規則正しい音がする。
「――――っ!」
「――――っ!」
ん?それに何かやけに騒がしいな。
けど目が重い。後にしてくれないか。
眠たいんだよ、とても――――
ピー・・・・・
そして次に目が覚めた後、薄青い病室にいた。
息苦しい。白い布?何かぶせてくれてんだよ、縁起でもない。
「そうだ俺、トラックにはねられて」
病院のベッドに寝かされ、ゆっくりと起き上がって隣を見ると、
「――――!」
背筋が凍ると同時に絶句した。そこにはズラッと自分と同じように人が寝かされていた。

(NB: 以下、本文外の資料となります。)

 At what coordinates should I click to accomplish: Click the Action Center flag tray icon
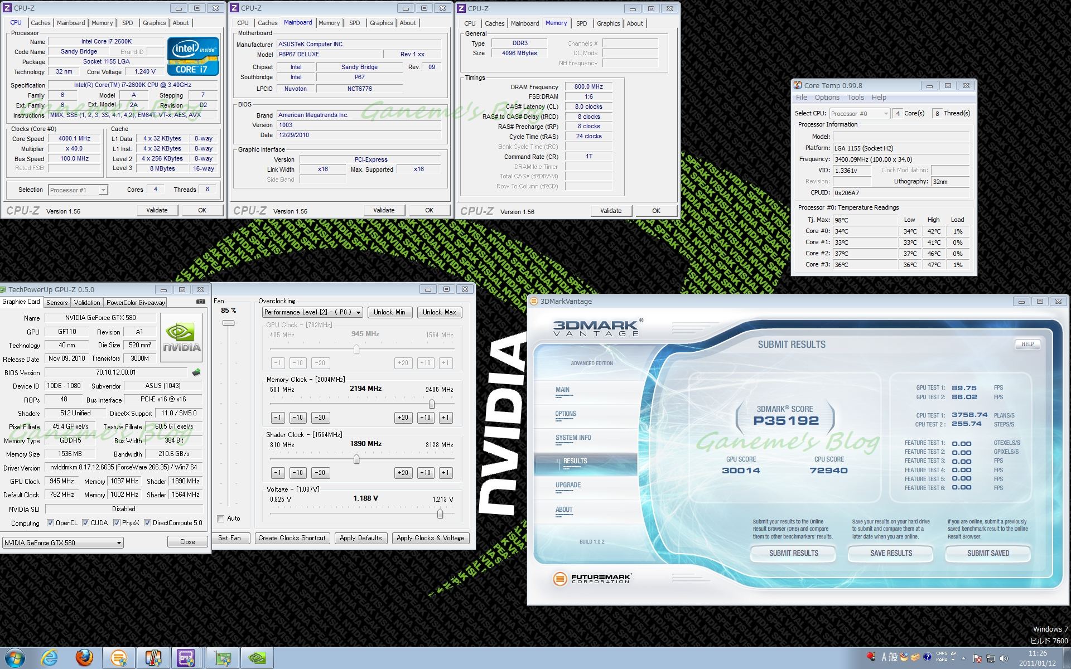(977, 658)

顔に白い布をかぶせられて。
起きた際にはがしたものはそれだった。
「なんなんだ一体・・・・」
それを茫然と眺めていると、スーツを着た女性が入って来、
「佐々木みのるさんですね」
「はい」
「本日付で貴方はこの市役所の市民課に配属されることになりました」
そう事務口調で言って書類を渡される。
「あ、あの、自分は一体」
「貴方は死んだのですよ、あの事故で」
「死んだ・・・・・」
それに女性職員は、
「胸に手を当ててみてください」
それに恐る恐る手を当てる。
「止まっている・・・・・」
それはもう否定しようもない事実だった。心臓が止まっているのに他の機能は動いていると言うおかしな現象。

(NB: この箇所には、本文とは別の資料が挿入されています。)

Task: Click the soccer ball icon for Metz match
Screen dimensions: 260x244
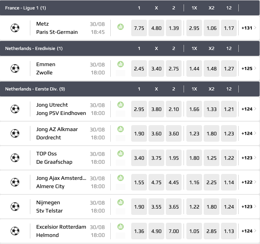Action: click(x=15, y=28)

「それではこれをお読みになった後、隣にある更衣室でこれに着替えて事の詳細をお話しいたします。場所は
この上の階で受付に聞いてください。それでは」
そう言って部屋を出た。
渡された書類。それは自分が死んだあとの状況。きちんと自分の死と言うものを受け入れさせるために存在する。
その文面の中に流せない言葉があった。
ただでさえ死んでいると言われて絶望を感じているのに、それに拍車をかけ、更にどん底へと突き落とされる
かのような言葉。
「冗談じゃねぇよ!だいたい、助けてくれなくても自分で逃げたよ。それをわざわざ、おせっかいもいい所なんだよっ!」
無駄死にもいい所だった。何もしてないうちに無駄死になんて。
俺の人生は一体なんだったんだ?
茫然とした頭で更衣室へと入り、消毒臭い衣服を脱ごうとした時、肩に何か痕がある。ロッカーの鏡ではわからない、
どこかに姿見はないかと見渡し、その奥に見つけ、それを見た瞬間、佐々倉は眼を見開いた。
あの時に噛まれた痕、くっきりと嫌なぐらいついていた。
息が震える。
冗談じゃない。
忌まわしい痕跡。
冗談じゃない。
あいつがあんな事さえしなければ。
冗談じゃない。
これからずっとこの忌まわしいものをつけて・・・・・つけて
「うっ・・・・・うわぁーーーっ!」
地響きのような叫びが出た。
そして頭にフツフツと湧き上がって来る黒い憎悪。
許さない許さない許さない許さない――――!
あの後あらかた暴れ散らし、落ち着いた時には消火剤をまかれすぎた火が地にへばりつくように鎮火した、
いわば放心状態。
あの後その仕事について説明された。聞こえたのは死んだら名前の一文字が変わるぐらいで、その先の
詳細は入ってこなかった。それを知ってか「就く時に再度お話しいたします」などと言われた。だったらそうして
くれればよかったのに、だがこれも仕事だと言われた。あぁそうか。